Importantly, since only the project's tokens are borrowed, the market maker must also borrow the other side of the quote (generally stablecoins, but also BTC and SOL), which incurs borrowing costs that may exceed the profits generated from the call options. This additional cost pressure is compounded by intense competition: there may be more than 10 market makers competing for the same token deal, which makes terms very competitive. Projects generally favor known market makers with strong PNL track records but compare across multiple offers, which pushes down the strike prices and overall profitability.
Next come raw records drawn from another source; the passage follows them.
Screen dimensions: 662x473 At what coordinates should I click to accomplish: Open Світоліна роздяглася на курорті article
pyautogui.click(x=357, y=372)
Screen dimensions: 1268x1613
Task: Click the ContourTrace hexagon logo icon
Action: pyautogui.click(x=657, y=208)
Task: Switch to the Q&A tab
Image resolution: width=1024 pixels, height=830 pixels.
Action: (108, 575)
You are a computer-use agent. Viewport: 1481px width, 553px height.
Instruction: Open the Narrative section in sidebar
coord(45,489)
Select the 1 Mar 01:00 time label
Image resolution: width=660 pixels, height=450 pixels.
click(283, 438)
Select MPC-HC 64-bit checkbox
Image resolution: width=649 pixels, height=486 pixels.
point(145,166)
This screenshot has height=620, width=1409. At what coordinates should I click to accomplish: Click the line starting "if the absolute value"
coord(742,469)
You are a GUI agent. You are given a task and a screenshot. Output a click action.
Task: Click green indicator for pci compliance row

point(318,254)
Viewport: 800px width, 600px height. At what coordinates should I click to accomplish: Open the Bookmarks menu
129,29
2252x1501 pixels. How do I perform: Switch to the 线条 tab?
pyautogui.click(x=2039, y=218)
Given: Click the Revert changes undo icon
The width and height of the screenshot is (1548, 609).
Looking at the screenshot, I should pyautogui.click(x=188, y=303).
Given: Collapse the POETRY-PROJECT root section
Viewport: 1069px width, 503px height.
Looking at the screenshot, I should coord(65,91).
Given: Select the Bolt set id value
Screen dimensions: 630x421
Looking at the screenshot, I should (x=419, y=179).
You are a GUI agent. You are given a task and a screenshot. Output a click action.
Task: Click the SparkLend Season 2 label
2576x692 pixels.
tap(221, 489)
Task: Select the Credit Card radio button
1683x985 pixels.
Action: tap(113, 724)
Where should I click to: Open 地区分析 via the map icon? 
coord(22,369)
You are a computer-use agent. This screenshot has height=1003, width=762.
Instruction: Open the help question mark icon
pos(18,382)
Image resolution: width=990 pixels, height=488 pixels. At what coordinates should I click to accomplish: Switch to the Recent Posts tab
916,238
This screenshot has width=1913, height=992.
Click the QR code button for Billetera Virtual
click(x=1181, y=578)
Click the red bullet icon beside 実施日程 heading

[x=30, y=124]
While beneficial for protocols seeking liquidity, token option agreements introduce risk: if the strike price is set too low or the market maker becomes a large token holder, they could exert selling pressure later. For market makers, the primary risk is capital loss if the token's price declines sharply. Incentives should be generally aligned (a rising token benefits everyone). Market makers often commit to certain spreads and depth and provide a report detailing its activities on exchanges including volume numbers.
Risks
Market making activities carry significant risks. Traditional challenges include exposure to volatility and potential inventory losses from sudden price movements, adverse selection by informed traders with better data or faster execution, and operational issues such as exchange outages, system failures, or infrastructure problems that can erode a firm's competitive edge.
In crypto, additional issues arise: funding-rate reversals on perpetual contracts can turn profitable positions into losses; borrow shortages can squeeze short trades or hedges; and auto-deleveraging mechanisms can force position closures. Counterparty and custody risks remain ever-present (detailed in Section V).
The primary competitive challenges for market makers involve technical execution capabilities: network latency, exchange connectivity quality, data feed reliability, and system performance during high-volatility periods. However, adverse selection from better-informed traders and the challenge of avoiding toxic flow remain important considerations.
The risks market makers face (counterparty failures, liquidation cascades, funding reversals) aren't unique to liquidity providers. Every market participant navigates the same structural vulnerabilities, from retail traders using leverage to hedge funds running complex arbitrage strategies. Understanding how to manage these risks systematically separates successful traders from those who eventually blow up their accounts.